======== TEXT FOR ANALYSIS

How shall we understand the episode of the testing of Jesus? The devil is certainly not a flesh and blood adversary standing before Jesus challenging him, as for example the Pharisees and Sadducees. What are we to make of the dialogue? Is it really a monologue between two distinct personas of Jesus? How to understand all this? I shall re-state what I have written elsewhere.

Matthew has constructed the Temptation of Jesus as an ecstatic apocalyptic vision in which Jesus is caught up, as John was in Rev. 1:10. John was “in the Spirit,” when he was caught up. Jesus entered this episode after the Holy Spirit had descended upon him, and he was led by the Spirit for forty days. When the testing was over, “angels came and ministered to him.” See also Paul’s apocalyptic vision, 2 Cor. 12. The demonic is hostile to the divine. An apocalyptic vision does not need to include each and every item that defines the content of apocalyptic. Mark 13 is an example of this. The young church was aware of such apocalyptic visions, and incorporated them into their worship as in Paul and the Apocalypse. Here in Matthew, there is a supernatural entity offering itself in place of the divine. There is symbolic apocalyptic language, the kingdom of this world as opposed to the Kingdom of God. There is also transport of the visionary without leaving the scene as in Revelation. There is a gradual progression within the narrative that culminated in the victory of the divine.

The Temptation of Jesus is a singular event, (apocalyptic visions by nature cannot be repeated, only re-told), a story that transcends time and place and uniqueness of meaning. It is a singular event that inhabits in every proclamation every “now” of the church. The church always exists in the context of temptation, that is, the church always exists in contexts of choices. As long as we can believe with Jesus, in the contemporary image created by Jorge Luis Borges that “The present is singular,” we too will transcend the divisions that challenge the church each day, each moment. We can never forget that the life of the church is a life of choosing.  In Deut. 30:19 we read, “I have set before you life and death, blessings and curses; therefore choose life that you and your descendants may live, loving the Lord your God, obeying him and cleaving to him.” Later, Joshua will say to the people, “choose this day whom you will serve…as for me and my house, we will serve the Lord.” 24:15.

Now is the day of salvation! “The present is singular.”

================
======== SUPPLIED INFORMATION

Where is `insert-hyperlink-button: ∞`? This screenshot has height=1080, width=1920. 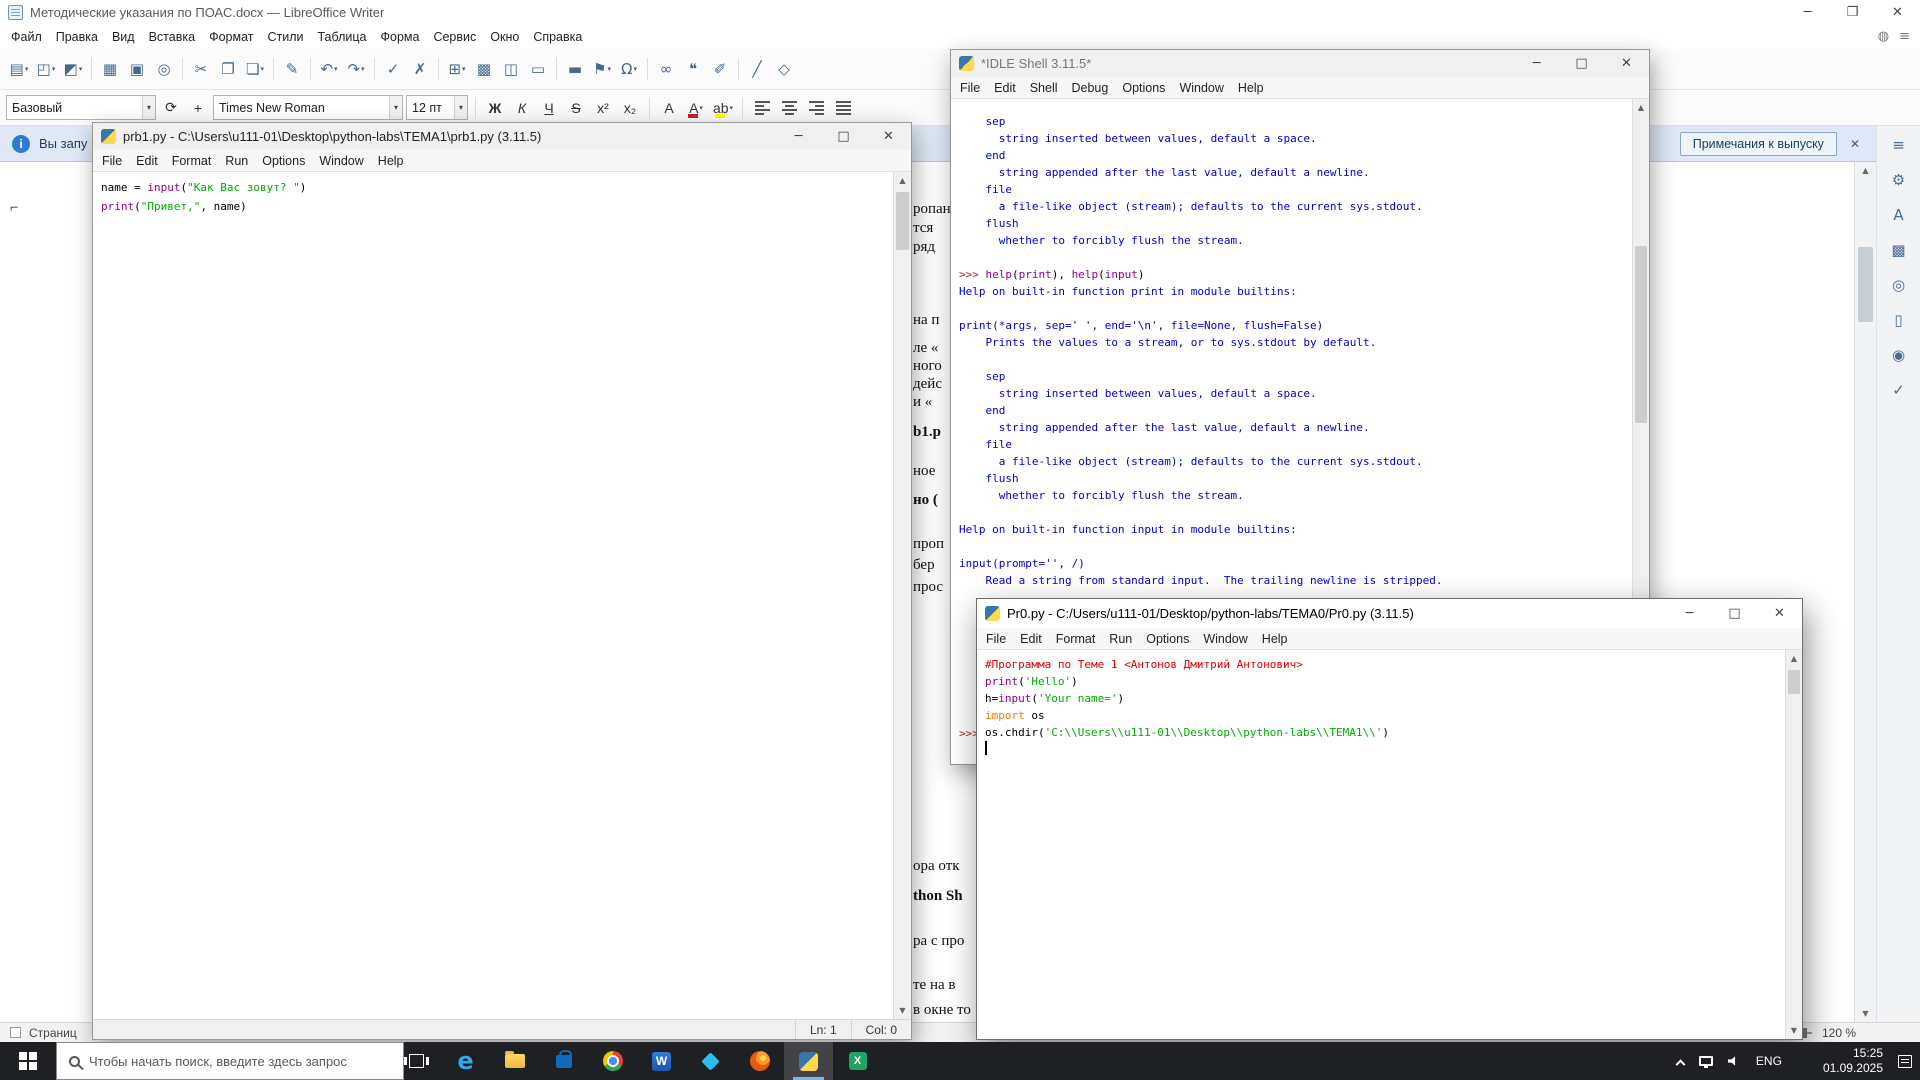
insert-hyperlink-button: ∞ is located at coordinates (666, 69).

================

WHAT TO DO ->
a - Using the text on the Temptation of Jesus, decide whether each statement agrees with it: (i) Jesus was led by the Spirit for forty days; (ii) apocalyptic visions can be repeated; (iii) the devil is a flesh and blood adversary like the Pharisees and Sadducees. Answer yes or no for each and quote the deciding words.
b - Translate this sentence from the text on the Temptation of Jesus into Spanish: "The church always exists in the context of temptation, that is, the church always exists in contexts of choices."

ANSWERS FOR EACH ITEM ->
a -
(i) Yes: "he was led by the Spirit for forty days."
(ii) No: "apocalyptic visions by nature cannot be repeated, only re-told"
(iii) No: "The devil is certainly not a flesh and blood adversary standing before Jesus challenging him, as for example the Pharisees and Sadducees."

b - La iglesia siempre existe en el contexto de la tentación, es decir, la iglesia siempre existe en contextos de elecciones.